The View from Up Here: Lessons in Happiness from a Sierra Teen
Step 1,427 felt heavier than step 1,426, but lighter than I knew step 1,428 would feel. I hadn't been counting each step the whole time, just since going off trail. Of course, there was no actual trail in Squaw that Friday, just lines of heavier packed snow. But the packed snow had started to bore me, it seemed that whomever made them lacked my enthusiasm for heights and had simply hugged the walls of the valley instead of exploring them. I wanted the adventure of exploration, so I turned upward. Walking straight up to Silver Peak made for a difficult hike; so to take my mind off my chosen route I started counting my steps. In each step I pressed my feet deep into the snow to avoid slipping. I was pleased with my decision to leave my skis behind, for they would have made the trek up much more precarious.
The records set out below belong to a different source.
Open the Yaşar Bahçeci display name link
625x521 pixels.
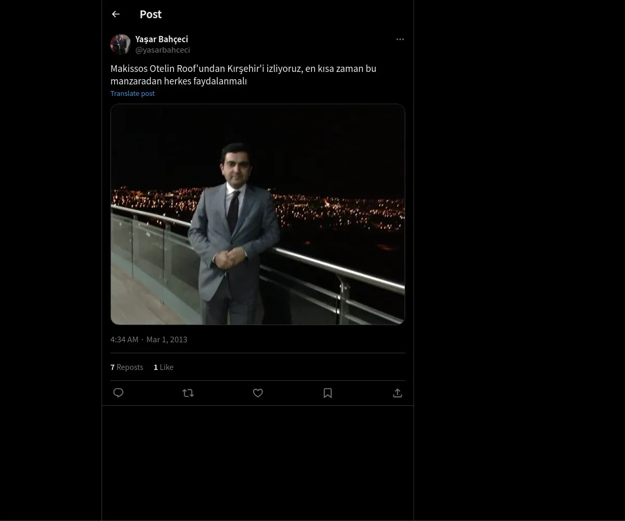(161, 39)
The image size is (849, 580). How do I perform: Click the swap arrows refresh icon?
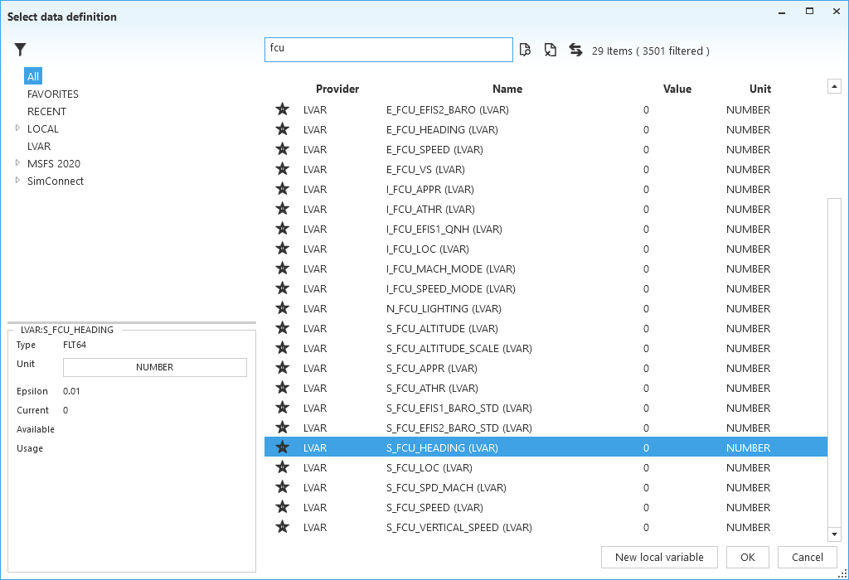coord(575,51)
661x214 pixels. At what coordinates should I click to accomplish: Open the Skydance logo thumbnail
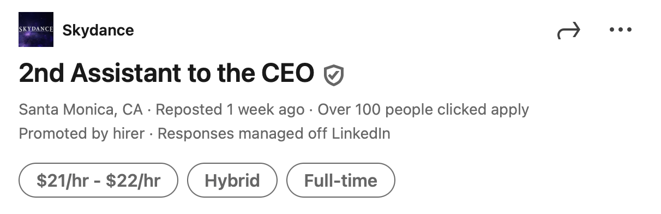coord(36,29)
At step 1,435 I stopped. I wanted to reach the crest of the hill before my next rest stop, but I had something more important to do. I had finally risen high enough above the tree line to get a good view of Squaw’s backside. From where I stood I could see it all; the dramatic drops of Silverado, the gentle rolls underneath Shirley, even the lift lines I seem to always find myself stuck in. My chest expanded, feeling ready to burst with glee, for this is my happy place. It’s not just the views of Silver Peak or Squaw, but being outdoors in the Sierra. A selfie to capture the moment was absolutely essential.
Growing up in the mountains of the Sierra Nevada has shaped who I am today. It has fostered my passion for adventure and an understanding of my place in this great big world. It has taught me innumerable lessons, paramount of which is to love and nurture the area I live in. For no matter how many times I see it, a sunrise at Squaw will always humble me, views during my school lunch break will never get any better, and no matter how many times I hike to Loch Leven Lakes or into Desolation Wilderness, I feel the same sense of exhilaration as the first time I was there. This beauty is what inspires me to get out of bed every morning and it is what drives my aspirations.
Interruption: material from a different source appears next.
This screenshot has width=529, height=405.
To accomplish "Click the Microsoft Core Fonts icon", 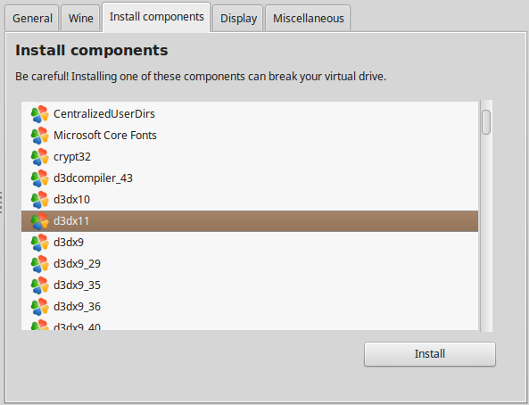I will (40, 136).
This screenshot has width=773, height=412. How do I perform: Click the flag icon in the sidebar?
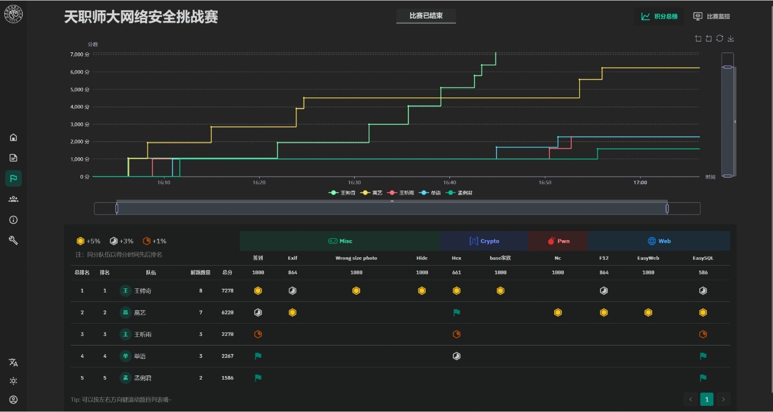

As I contemplate step 1,436, I have but one thought on my mind: Whenever you, I, or anyone else has the opportunity to seize adventure in a place we know and love, we must take it. For if we don't, what were all those previous steps for?
Hailey Sinoff is a junior at Truckee High School, a weekend ski coach at Squaw Valley, and a full time dancer at Truckee Dance Factory. In her spare moments, she can be found sneaking into the Tahoe backcountry with her dogs, and of course her phone for selfies.